Case Name: PARISH v. HOLLAND (HOLLAND, Intervener)
Court: Louisiana Supreme Court
Jurisdiction: Louisiana
Decision Date: 1928-03-12
Citations: 166 La. 24
Docket Number: No. 26922
Parties: PARISH v. HOLLAND (HOLLAND, Intervener).
Judges: 
Reporter: Louisiana Reports
Volume: 166
Pages: 23–27

Head Matter:
(116 So. 580)
No. 26922.
PARISH v. HOLLAND (HOLLAND, Intervener).
March 12, 1928.
Rehearing Denied April 9, 1928.
William W. McDonald, of Shreveport, for appellants.
Thomas W. Robertson, of Shreveport, for Mrs. K. O. Holland, intervener appellee.

Opinion:
On Motion to Remand.
BRUNOT, J.
The record discloses that this case may, properly, be tried by a jury. It is a suit for an alleged interest in certain cotton, for the ownership and possession of certain live stock, and for a moneyed judgment against defendant for alleged services rendered to him by the plaintiff, under a contract of hire. The defendant did not answer the suit, but, after the petition of intervention was filed, he and the plaintiff filed a joint answer thereto. In this answer the defendant prayed for a trial of the ca.se by a jury. The prayer for a jury was presented to the court about four months before the court entered an prder, in open court, directing that the case be tried by a jury. Upon the entry of this order, the defendant made the necessary deposit of $12, and otherwise complied with the statute by furnishing the required bond for jury costs. Some time after this was done, but on the same day, on the motion of the intervener, and over the objection of both plaintiff and defendant, the court rescinded its order for a jury trial, immediately called the case for trial, heard the witnesses for the intervener and such witnesses for plaintiff and defendant as were present or. could be found and brought into court at the moment, and, forthwith, rendered judgment in favor of the intervener and against the plaintiff and defendant, in solido, for $775, with legal interest thereon from judicial demand and for the costs of the suit.
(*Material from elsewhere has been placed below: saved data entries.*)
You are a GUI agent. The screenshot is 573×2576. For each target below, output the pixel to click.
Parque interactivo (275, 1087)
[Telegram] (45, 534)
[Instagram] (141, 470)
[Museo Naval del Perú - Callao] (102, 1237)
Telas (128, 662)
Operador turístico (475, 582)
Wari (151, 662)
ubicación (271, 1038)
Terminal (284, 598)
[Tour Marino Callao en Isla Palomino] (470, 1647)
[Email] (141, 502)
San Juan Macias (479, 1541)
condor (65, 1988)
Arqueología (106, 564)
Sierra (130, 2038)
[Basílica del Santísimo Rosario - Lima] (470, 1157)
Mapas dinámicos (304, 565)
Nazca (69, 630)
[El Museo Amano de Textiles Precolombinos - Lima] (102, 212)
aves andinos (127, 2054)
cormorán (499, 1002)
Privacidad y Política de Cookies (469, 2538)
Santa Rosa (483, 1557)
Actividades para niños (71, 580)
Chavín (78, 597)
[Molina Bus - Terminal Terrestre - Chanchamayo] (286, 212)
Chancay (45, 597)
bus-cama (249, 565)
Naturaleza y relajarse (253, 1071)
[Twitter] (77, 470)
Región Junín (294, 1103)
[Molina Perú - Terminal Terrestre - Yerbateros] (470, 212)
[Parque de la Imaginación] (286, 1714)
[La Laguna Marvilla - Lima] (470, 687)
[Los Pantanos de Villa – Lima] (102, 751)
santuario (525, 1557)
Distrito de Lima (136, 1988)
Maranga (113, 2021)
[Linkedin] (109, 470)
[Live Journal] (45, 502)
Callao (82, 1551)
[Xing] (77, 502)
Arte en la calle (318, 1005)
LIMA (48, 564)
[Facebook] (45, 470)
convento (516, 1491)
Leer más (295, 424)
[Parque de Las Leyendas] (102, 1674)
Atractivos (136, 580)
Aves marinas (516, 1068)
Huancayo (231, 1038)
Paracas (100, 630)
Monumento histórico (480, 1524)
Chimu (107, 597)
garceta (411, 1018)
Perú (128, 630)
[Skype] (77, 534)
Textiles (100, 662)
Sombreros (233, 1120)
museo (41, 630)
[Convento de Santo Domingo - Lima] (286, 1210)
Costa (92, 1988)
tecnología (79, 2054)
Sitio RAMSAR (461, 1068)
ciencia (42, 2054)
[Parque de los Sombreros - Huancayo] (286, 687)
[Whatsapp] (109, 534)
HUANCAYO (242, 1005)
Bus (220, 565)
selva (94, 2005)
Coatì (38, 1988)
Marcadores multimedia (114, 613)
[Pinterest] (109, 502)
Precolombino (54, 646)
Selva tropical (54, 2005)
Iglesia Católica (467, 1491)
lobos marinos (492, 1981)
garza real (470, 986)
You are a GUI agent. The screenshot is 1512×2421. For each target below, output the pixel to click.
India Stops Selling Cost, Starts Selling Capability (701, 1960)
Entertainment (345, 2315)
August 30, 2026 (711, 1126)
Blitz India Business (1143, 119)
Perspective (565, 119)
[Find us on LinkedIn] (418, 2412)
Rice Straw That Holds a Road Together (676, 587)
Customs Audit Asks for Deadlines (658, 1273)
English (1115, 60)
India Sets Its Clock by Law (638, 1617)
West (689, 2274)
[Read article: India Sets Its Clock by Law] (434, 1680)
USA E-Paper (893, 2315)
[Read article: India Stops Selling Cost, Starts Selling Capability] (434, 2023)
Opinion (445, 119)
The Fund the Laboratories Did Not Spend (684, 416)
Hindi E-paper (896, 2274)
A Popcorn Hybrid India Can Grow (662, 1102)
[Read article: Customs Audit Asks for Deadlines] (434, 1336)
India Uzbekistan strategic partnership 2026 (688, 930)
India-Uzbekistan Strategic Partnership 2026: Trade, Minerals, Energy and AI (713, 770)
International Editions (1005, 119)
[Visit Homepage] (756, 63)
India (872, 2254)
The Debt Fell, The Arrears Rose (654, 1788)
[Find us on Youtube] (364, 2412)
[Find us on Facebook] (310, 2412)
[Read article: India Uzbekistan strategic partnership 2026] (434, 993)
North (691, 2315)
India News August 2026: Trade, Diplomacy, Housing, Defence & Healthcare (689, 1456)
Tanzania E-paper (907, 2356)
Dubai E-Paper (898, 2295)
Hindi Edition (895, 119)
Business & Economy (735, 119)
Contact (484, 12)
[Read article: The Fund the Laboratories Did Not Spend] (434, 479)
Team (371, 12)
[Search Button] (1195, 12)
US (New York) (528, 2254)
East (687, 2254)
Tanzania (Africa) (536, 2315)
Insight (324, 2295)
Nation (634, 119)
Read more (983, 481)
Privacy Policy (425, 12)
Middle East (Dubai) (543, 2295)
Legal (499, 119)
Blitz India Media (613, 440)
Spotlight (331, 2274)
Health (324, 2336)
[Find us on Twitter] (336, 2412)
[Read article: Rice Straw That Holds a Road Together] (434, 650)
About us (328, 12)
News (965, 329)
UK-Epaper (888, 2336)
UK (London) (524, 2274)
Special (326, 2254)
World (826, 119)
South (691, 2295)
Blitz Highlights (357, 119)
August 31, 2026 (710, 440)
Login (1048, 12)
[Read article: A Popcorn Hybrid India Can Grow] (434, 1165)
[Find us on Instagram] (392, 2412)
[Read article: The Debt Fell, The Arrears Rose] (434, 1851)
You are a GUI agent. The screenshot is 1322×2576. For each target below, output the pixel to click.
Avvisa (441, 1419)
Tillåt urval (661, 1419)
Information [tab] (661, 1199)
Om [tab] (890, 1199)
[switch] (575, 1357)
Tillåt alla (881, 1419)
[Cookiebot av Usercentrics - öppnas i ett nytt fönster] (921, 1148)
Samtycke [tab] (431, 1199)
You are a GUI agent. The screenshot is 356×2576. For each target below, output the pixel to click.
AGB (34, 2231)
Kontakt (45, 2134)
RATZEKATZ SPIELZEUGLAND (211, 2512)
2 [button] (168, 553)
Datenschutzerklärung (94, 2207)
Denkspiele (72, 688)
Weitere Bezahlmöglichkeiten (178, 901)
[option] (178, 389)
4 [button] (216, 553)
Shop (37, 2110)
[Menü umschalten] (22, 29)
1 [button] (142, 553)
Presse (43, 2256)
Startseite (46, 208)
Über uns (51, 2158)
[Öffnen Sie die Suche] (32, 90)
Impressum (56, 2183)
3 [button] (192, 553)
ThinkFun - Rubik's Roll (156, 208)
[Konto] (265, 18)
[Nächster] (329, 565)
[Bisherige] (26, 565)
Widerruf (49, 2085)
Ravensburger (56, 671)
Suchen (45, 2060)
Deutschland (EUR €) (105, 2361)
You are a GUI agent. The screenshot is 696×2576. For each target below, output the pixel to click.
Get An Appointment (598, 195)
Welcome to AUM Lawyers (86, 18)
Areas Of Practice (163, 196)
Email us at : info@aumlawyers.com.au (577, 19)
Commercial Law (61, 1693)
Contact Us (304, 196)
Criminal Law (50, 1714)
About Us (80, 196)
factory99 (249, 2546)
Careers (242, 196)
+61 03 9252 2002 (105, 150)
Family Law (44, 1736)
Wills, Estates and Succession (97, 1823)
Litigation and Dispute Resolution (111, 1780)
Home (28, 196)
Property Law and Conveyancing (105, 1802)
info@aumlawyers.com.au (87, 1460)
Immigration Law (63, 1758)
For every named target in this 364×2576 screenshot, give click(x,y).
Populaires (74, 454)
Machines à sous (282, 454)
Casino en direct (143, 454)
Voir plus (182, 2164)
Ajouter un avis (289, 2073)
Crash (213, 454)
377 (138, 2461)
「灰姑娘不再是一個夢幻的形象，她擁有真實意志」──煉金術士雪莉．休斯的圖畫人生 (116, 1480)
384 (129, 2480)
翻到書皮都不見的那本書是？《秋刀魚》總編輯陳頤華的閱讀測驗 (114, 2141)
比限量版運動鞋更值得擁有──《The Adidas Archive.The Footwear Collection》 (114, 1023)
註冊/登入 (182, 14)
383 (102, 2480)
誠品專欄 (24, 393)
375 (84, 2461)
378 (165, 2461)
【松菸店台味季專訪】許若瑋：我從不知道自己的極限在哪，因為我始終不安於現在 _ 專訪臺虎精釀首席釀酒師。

From this judgment the plaintiff and defendant suspensively appealed, and they have filed a joint motion in this court, in which they pray that the case be remanded to the district court to be regularly assigned and tried by a jury.
It is alleged in the motion that movers had no reason to anticipate a revocation by the court of its order for a trial of the case by a jury, and therefore made no effort to secure the presence of the witnesses upon whom they relied to establish the allegations of their pleadings, and, by the court's unexpectedly vacating its order for a jury trial and immediately calling the case for trial before the judge, they were forced to trial without their witnesses and without any fault or laches on their part, with respect to said witnesses.
We are not now concerned, in any sense, with the merits or equities of the case, but only with the right of movers to have their case tried by a jury and with the procedure in the lower court which deprived them of that right.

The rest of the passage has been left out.